Dörnyei (1990) — In the Hungarian EFL context, integrative motivation was less predictive than instrumental motivation and a newly identified "need for achievement" factor.

Yashima (2002) — Proposed international posture as a functional equivalent of integrativeness for EFL contexts: interest in international affairs and willingness to interact interculturally predicted WTC and L2 use.

Dörnyei (2009) — Large-scale validation studies in Hungary, Japan, China, and Iran supported the L2 Motivational Self System, with the ideal L2 self consistently the strongest motivational predictor.

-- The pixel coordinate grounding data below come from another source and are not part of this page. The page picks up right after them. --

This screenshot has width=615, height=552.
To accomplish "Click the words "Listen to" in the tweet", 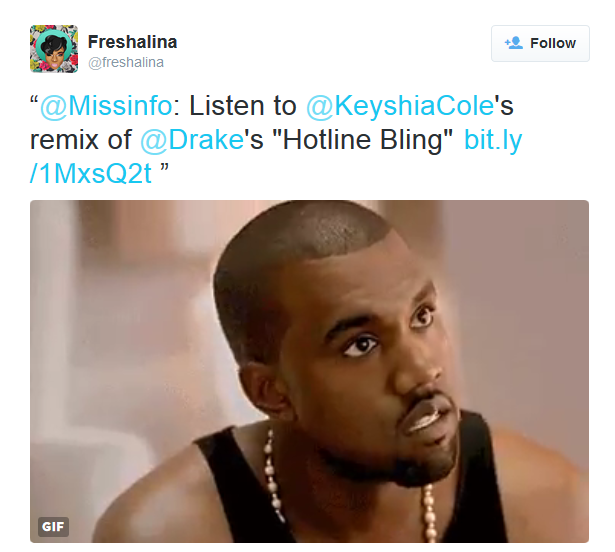I will [x=243, y=106].
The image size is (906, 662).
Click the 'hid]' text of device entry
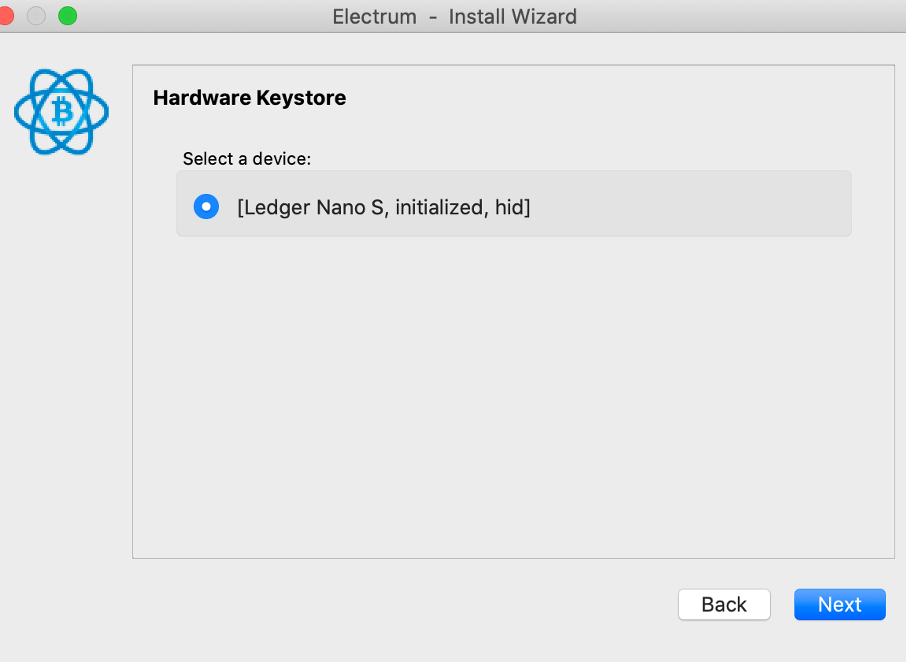513,207
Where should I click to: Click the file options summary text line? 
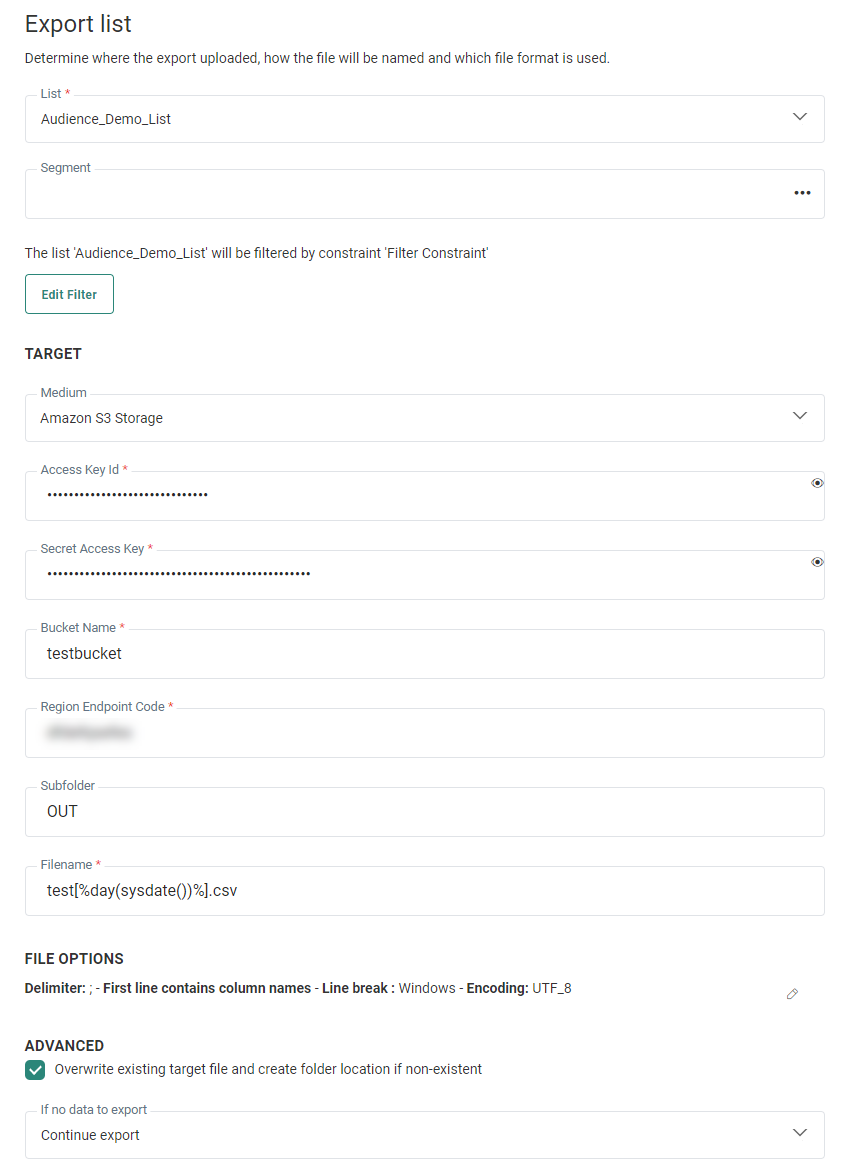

Gardner (2001, 2010) defended the integrativeness construct, arguing it captures a genuine psychological orientation distinct from the self-concept approach and that the two frameworks are complementary rather than competing.

Why It Matters for ELT

  • Build cultural engagement into courses. Films, music, literature, authentic media, and cultural discussions can nurture integrative motivation even in EFL settings.
  • International posture matters in EFL. Where learners cannot access a specific TL community, fostering interest in global communication, exchange programs, and international media serves a similar motivational function.
  • The ideal L2 self is actionable. Help learners visualize themselves as competent L2 users through future self-guides, goal-setting, and exposure to L2 role models.
  • Don't rely on integrativeness alone. In exam-oriented and professional contexts, instrumental motivation may be the primary driver — and that is perfectly functional.
  • Acculturation connects directly. In immersion and study-abroad contexts, integrative motivation interacts with acculturation — learners who are more open to the host culture tend to acquire more.

References

  • Clément, R., & Kruidenier, B. G. (1983). Orientations in second language acquisition: The effects of ethnicity, milieu, and target language on their emergence. Language Learning, 33(3), 273–291.
  • Dörnyei, Z. (1990). Conceptualizing motivation in foreign-language learning. Language Learning, 40(1), 45–78.
  • Dörnyei, Z. (2005). The Psychology of the Language Learner: Individual Differences in Second Language Acquisition. Lawrence Erlbaum.
  • Dörnyei, Z. (2009). The L2 Motivational Self System. In Z. Dörnyei & E. Ushioda (Eds.), Motivation, Language Identity and the L2 Self (pp. 9–42). Multilingual Matters.
  • Gardner, R. C. (1985). Social Psychology and Second Language Learning: The Role of Attitudes and Motivation. Edward Arnold.
  • Gardner, R. C. (2001). Integrative motivation and second language acquisition. In Z. Dörnyei & R. Schmidt (Eds.), Motivation and Second Language Acquisition (pp. 1–19). University of Hawai'i Press.
  • Gardner, R. C., & Lambert, W. E. (1972). Attitudes and Motivation in Second Language Learning. Newbury House.
  • Yashima, T. (2002). Willingness to communicate in a second language: The Japanese EFL context. The Modern Language Journal, 86(1), 54–66.